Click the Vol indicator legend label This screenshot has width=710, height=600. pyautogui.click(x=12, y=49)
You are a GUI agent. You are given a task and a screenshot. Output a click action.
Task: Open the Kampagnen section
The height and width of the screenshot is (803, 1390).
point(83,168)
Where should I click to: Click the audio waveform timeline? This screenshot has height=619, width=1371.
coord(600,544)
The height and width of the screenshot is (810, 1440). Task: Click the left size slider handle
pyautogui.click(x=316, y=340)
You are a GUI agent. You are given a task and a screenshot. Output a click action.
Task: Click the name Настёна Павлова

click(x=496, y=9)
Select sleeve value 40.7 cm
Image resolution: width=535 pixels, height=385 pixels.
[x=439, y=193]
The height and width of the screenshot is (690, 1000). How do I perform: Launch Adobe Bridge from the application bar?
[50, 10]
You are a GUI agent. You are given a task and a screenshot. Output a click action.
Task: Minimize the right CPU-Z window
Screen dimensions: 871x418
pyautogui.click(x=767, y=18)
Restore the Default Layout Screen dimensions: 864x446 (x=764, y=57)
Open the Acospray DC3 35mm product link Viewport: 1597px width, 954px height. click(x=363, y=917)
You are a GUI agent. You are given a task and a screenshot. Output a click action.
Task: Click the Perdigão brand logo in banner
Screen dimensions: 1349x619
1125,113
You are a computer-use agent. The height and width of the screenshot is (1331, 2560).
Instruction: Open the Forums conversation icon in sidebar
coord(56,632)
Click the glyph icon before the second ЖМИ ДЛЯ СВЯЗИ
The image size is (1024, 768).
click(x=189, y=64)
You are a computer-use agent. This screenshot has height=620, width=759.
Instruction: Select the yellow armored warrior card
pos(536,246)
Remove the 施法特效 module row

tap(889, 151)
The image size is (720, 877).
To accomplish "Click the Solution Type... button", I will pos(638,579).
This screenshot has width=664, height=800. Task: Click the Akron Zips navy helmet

■ **PROBLEM TO WORK ON**
Rewrite the listing above, swapping every "screenshot" for "screen capture" and leaving everything else untouched.

■ **EXERCISE RESPONSE**
Click the Vol indicator legend label This screen capture has width=710, height=600. pyautogui.click(x=12, y=49)
You are a GUI agent. You are given a task and a screen capture. Output a click action.
Task: Open the Kampagnen section
The height and width of the screen capture is (803, 1390).
point(83,168)
Where should I click to: Click the audio waveform timeline? This screen capture has height=619, width=1371.
coord(600,544)
The height and width of the screen capture is (810, 1440). Task: Click the left size slider handle
pyautogui.click(x=316, y=340)
You are a GUI agent. You are given a task and a screen capture. Output a click action.
Task: Click the name Настёна Павлова

click(x=496, y=9)
Select sleeve value 40.7 cm
Image resolution: width=535 pixels, height=385 pixels.
[x=439, y=193]
The height and width of the screen capture is (690, 1000). How do I perform: Launch Adobe Bridge from the application bar?
[50, 10]
You are a GUI agent. You are given a task and a screen capture. Output a click action.
Task: Minimize the right CPU-Z window
Screen dimensions: 871x418
pyautogui.click(x=767, y=18)
Restore the Default Layout Screen dimensions: 864x446 (x=764, y=57)
Open the Acospray DC3 35mm product link Viewport: 1597px width, 954px height. click(x=363, y=917)
You are a GUI agent. You are given a task and a screen capture. Output a click action.
Task: Click the Perdigão brand logo in banner
Screen dimensions: 1349x619
1125,113
You are a computer-use agent. The height and width of the screen capture is (1331, 2560).
Instruction: Open the Forums conversation icon in sidebar
coord(56,632)
Click the glyph icon before the second ЖМИ ДЛЯ СВЯЗИ
The image size is (1024, 768).
click(x=189, y=64)
You are a computer-use agent. This screen capture has height=620, width=759.
Instruction: Select the yellow armored warrior card
pos(536,246)
Remove the 施法特效 module row

tap(889, 151)
The image size is (720, 877).
To accomplish "Click the Solution Type... button", I will pos(638,579).
This screen capture has width=664, height=800. Task: Click the Akron Zips navy helmet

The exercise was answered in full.